# [What to do]
The required result is each line of the entries below containing the string "wrench".

(Source records)
----------

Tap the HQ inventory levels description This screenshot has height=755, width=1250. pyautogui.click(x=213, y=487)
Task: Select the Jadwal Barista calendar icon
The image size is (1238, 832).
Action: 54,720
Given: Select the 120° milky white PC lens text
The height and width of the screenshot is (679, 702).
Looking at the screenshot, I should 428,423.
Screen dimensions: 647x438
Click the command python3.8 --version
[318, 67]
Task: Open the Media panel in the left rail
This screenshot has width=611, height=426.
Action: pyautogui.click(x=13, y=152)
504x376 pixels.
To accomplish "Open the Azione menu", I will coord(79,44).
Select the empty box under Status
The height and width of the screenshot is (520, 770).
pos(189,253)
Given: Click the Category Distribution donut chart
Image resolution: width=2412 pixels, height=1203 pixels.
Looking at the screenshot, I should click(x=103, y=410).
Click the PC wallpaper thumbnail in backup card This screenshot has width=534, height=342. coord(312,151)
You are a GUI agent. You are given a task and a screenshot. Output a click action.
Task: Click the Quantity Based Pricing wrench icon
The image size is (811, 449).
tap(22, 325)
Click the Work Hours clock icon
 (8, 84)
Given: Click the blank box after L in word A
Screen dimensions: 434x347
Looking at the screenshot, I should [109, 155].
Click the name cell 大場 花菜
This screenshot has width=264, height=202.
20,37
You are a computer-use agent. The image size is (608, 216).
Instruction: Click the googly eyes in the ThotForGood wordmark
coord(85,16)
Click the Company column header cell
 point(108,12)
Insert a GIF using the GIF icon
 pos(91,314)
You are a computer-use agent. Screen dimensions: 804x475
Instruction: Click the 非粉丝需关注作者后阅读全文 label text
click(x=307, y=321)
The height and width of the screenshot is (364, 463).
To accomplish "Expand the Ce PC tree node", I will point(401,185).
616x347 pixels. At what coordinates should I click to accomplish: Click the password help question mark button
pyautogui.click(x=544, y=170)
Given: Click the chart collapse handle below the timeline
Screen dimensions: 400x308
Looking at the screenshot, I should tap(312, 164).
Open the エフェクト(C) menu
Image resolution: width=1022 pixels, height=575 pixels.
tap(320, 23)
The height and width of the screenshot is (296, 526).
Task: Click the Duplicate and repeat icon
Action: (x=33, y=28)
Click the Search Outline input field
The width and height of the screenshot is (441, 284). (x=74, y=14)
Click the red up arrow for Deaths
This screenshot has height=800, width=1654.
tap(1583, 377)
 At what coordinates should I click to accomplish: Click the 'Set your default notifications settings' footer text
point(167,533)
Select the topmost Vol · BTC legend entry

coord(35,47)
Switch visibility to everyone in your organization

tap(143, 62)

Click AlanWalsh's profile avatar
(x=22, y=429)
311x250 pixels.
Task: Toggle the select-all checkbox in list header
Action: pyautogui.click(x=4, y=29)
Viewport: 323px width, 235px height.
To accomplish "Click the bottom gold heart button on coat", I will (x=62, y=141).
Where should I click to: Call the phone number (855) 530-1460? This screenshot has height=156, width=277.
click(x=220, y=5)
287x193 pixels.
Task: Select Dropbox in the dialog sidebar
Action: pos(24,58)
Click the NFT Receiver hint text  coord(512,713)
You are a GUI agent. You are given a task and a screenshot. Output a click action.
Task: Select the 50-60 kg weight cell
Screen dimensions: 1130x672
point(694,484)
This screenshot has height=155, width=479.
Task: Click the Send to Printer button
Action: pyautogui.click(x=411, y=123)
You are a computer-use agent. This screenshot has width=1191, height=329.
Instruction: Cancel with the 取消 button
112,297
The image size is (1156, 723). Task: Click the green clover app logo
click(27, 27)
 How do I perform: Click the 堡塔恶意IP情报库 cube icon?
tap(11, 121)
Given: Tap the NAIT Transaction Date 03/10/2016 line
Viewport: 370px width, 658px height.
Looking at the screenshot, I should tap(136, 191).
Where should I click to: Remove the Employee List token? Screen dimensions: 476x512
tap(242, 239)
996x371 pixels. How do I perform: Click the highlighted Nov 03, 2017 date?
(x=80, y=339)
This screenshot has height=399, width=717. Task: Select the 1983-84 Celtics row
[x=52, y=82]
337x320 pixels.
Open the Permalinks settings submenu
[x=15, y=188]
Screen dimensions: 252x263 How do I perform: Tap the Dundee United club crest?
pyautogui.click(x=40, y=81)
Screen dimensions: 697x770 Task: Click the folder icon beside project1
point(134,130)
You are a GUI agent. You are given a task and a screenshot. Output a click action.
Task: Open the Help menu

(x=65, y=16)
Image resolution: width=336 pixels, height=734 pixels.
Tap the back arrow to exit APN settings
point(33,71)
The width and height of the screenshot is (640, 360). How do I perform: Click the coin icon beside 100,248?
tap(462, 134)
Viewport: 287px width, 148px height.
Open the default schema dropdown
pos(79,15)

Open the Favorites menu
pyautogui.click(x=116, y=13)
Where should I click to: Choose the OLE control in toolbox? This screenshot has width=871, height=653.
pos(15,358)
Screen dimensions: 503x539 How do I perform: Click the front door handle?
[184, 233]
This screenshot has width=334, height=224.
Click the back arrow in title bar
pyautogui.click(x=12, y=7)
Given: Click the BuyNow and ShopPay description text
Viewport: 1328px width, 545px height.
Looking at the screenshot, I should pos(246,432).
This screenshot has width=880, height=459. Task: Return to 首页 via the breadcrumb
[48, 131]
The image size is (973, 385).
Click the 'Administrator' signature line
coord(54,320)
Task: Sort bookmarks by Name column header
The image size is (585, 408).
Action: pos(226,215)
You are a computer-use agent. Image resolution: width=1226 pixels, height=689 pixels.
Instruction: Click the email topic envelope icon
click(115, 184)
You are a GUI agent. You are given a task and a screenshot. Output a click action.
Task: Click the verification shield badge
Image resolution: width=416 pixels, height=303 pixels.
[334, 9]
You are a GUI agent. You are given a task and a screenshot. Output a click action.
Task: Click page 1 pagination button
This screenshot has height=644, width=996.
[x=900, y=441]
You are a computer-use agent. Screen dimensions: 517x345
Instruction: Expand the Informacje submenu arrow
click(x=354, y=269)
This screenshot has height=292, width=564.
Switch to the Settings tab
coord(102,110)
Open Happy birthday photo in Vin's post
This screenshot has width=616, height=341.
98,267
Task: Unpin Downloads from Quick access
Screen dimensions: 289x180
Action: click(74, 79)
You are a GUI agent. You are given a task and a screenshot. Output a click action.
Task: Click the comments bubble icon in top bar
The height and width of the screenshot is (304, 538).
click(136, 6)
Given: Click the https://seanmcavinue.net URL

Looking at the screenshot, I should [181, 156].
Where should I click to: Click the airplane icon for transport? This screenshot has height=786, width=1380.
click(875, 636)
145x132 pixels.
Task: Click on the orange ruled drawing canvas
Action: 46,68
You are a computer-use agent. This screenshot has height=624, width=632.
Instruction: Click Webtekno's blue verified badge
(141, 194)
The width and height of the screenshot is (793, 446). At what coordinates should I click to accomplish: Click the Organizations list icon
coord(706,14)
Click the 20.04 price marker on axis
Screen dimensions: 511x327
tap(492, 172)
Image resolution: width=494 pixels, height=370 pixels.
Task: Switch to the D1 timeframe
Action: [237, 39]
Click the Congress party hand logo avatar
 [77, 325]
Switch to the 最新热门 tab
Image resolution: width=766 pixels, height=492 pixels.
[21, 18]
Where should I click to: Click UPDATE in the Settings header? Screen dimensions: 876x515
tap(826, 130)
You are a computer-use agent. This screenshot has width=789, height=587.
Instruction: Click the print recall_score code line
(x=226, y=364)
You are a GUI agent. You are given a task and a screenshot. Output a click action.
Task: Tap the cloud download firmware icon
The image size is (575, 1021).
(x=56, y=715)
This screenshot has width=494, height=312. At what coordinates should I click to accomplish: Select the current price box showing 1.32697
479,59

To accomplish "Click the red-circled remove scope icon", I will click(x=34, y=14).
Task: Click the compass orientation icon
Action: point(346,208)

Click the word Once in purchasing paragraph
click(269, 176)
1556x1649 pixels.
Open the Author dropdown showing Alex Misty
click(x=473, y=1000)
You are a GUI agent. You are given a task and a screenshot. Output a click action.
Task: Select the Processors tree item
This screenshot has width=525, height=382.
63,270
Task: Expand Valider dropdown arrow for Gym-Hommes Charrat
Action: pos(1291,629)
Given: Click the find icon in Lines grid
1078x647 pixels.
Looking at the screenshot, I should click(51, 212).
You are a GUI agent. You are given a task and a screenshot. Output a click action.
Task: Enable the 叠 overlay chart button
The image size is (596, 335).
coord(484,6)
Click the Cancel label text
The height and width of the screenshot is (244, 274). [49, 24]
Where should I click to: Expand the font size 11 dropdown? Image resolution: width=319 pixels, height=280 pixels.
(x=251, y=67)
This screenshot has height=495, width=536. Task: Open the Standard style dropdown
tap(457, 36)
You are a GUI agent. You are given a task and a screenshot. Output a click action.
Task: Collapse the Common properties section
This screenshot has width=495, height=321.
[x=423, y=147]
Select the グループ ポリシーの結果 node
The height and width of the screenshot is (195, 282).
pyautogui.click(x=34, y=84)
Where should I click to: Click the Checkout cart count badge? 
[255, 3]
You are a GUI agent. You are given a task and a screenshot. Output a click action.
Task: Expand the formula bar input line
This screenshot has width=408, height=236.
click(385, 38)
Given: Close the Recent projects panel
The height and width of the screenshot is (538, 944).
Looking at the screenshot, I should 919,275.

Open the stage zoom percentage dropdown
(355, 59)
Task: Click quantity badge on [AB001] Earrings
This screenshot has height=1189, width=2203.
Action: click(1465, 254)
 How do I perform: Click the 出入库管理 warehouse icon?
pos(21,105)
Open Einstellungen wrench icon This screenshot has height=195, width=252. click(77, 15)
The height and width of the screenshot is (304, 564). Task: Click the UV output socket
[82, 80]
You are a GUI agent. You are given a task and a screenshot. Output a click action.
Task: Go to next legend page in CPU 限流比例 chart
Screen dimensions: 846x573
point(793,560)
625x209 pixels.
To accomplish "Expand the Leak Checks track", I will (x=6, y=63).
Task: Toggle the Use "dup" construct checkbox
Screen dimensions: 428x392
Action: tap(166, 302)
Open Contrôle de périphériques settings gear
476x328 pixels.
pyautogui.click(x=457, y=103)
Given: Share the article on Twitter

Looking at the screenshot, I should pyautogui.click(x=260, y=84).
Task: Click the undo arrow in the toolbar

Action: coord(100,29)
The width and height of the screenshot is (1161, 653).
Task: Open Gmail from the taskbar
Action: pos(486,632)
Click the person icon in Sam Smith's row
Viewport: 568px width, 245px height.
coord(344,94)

----------

# [Task response]
Task: Click the Quantity Based Pricing wrench icon
Open Einstellungen wrench icon This screenshot has height=195, width=252. click(77, 15)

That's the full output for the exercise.